Customer 1 – Builder – easy blokes to deal with
Customer 2 – School – we’re professionals. The personal contact, quality of the proposals. We fitted in with what the client said – if we said something was not good enough because of xxx, we went away and came back with something else.
Customer 3 – Architect – The proof is in the pudding, its what we actually delivered, everyone was thrilled with the outcome.
Customer 4 – Shopping Centre – It was only a small job, I haven’t been involved in one like this before. I don’t believe anyone sets out to do a bad job, if the specs are right, the scope is right, the price is right, I do it and judge from the result, names mean little, it comes down to price and professionalism.

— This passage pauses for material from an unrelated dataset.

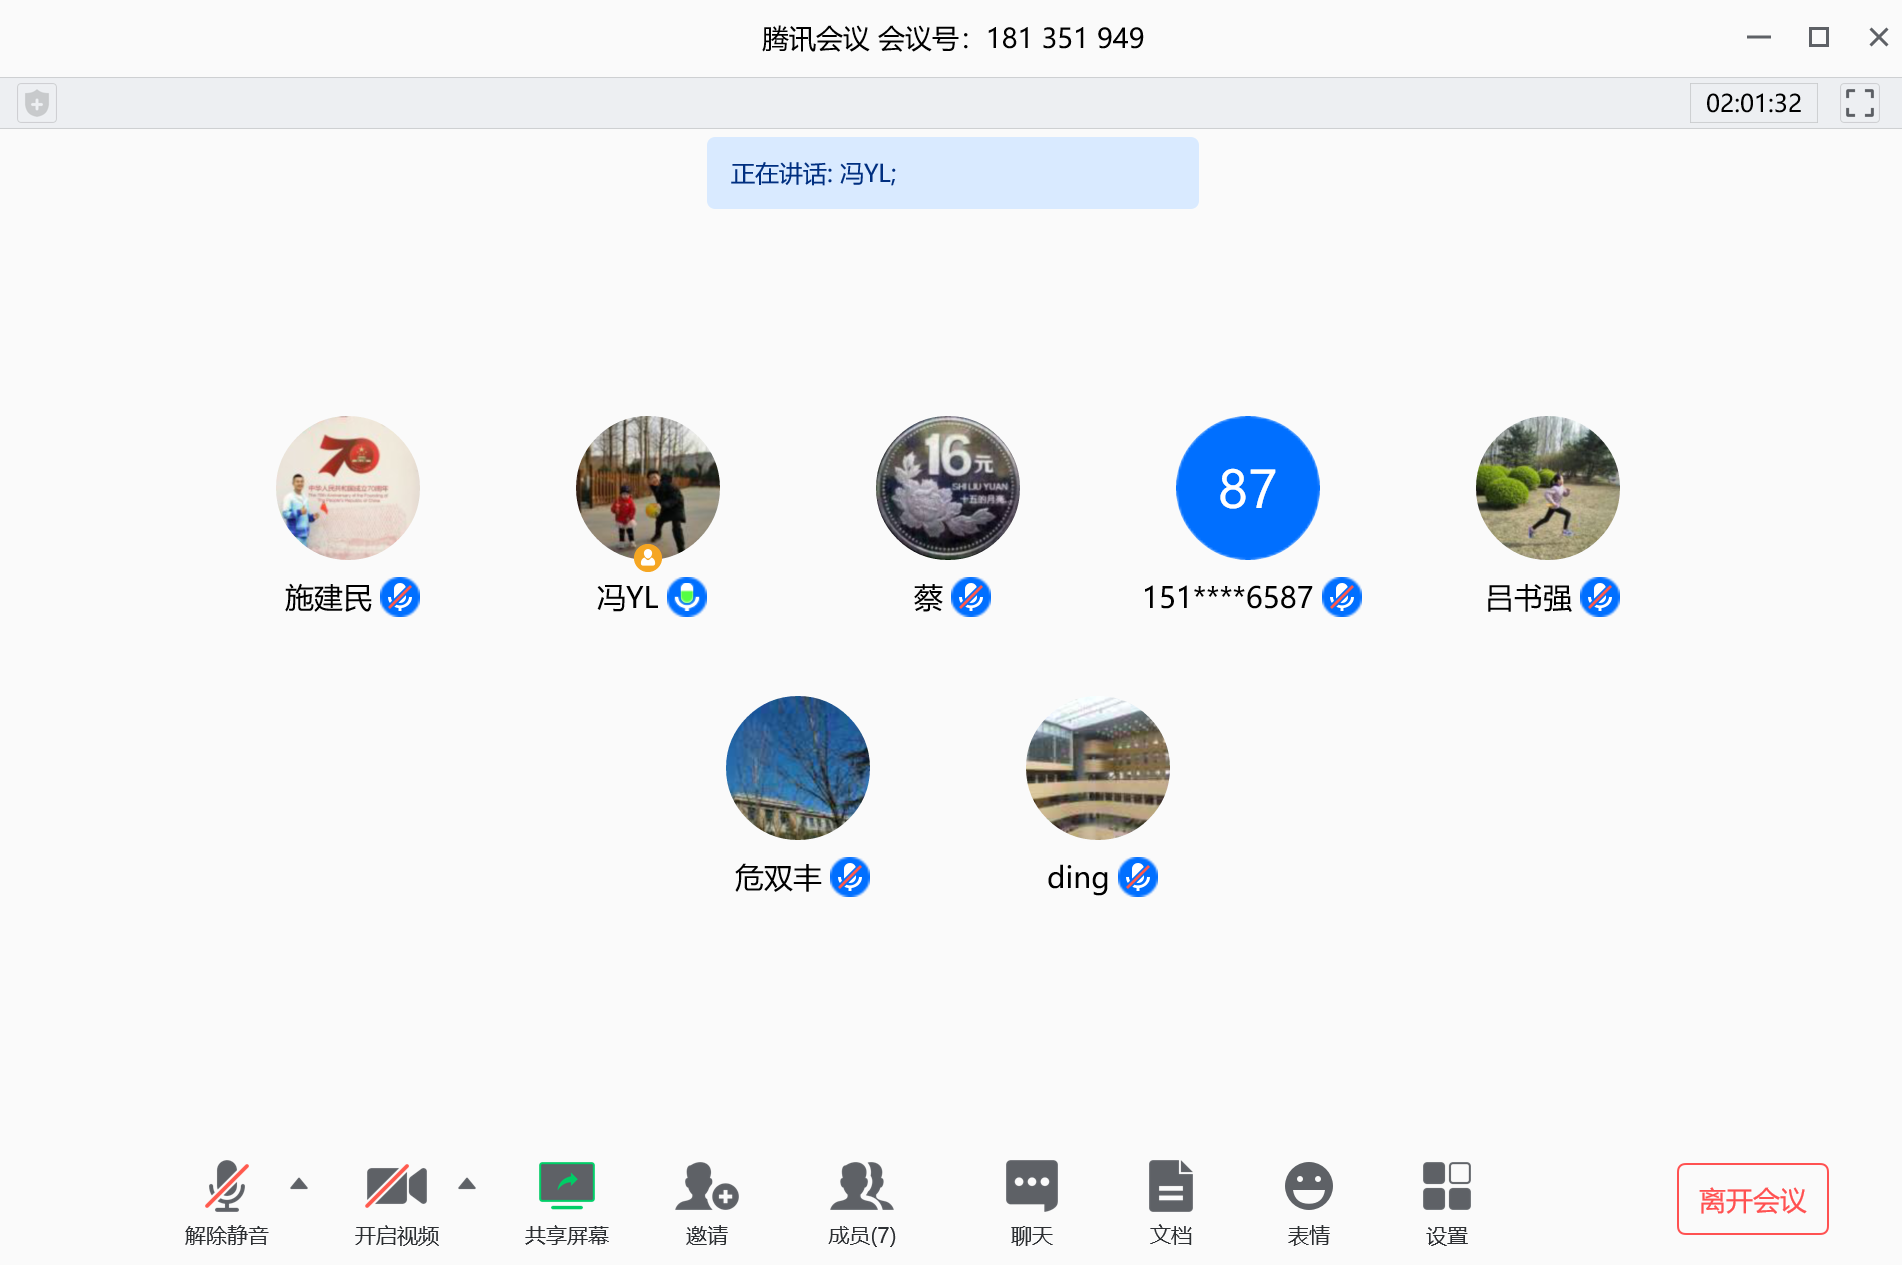Open the invite (邀请) participants icon
The image size is (1902, 1265).
click(x=706, y=1201)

Customer 5 – Shopping Centre – Reliability, you’ve done what you said. I don’t like paying in advance, you accepted that, I have no complaints. You asked for a deposit and I said no and you accepted that. I’ve been in business for a long time and you could work with how I wanted to work.
other questions in separate post...
11/18/2012 at 6:52 PM
Second lot of questions/ answers....
5. Who would you consider are Greenline’s competitors?
Customer 1 – Builder – there are thousand shade sail guys, if someone said Shadeport or Shade Sails R Us, he just knows Greenline, we have our own engineers, computations etc, would just use us.
Customer 2 – School – there’s a whole lot of shade companies, some small builders, Stylemaster, they do patios, but there’s lots and lots
Customer 3 – Architect – Opposition #1, project went to them for a price. I don’t like their structure, they have a sales guy who comes out all dressed in a suit and tie and knows nothing about the product or the company. Ask questions and they don’t know the answer.
Customer 4 – Shopping Centre – Don’t know, if I had another job, I’d call you first. (Doesn’t remember the previous job we did for other centre manager), a lot is in the name, Greenline is fine, as long as you have a tagline
Customer 5 – Shopping Centre – I don’t know, one of my property managers would have arranged that, you do have two or three competitors.
6. What is your impression of Greenline’s existing marketing material?
Customer 1 – Builder – It’s ok
Customer 4 – Shopping Centre – Its professional, no issue with the reports etc.
7. What information did you receive from Greenline that was most helpful?
Customer 1 – Builder – They have a policy to look at timelines, cost and quality. If the install timeline is fair, the cost is good or relative and they assess quality. Those are the three parameters they assess.
Customer 2 – School – The video was excellent, good to see how it looks, confirms we’re doing the right thing. The architect came up with some concepts, it was good to come up with a structure that matched those designs.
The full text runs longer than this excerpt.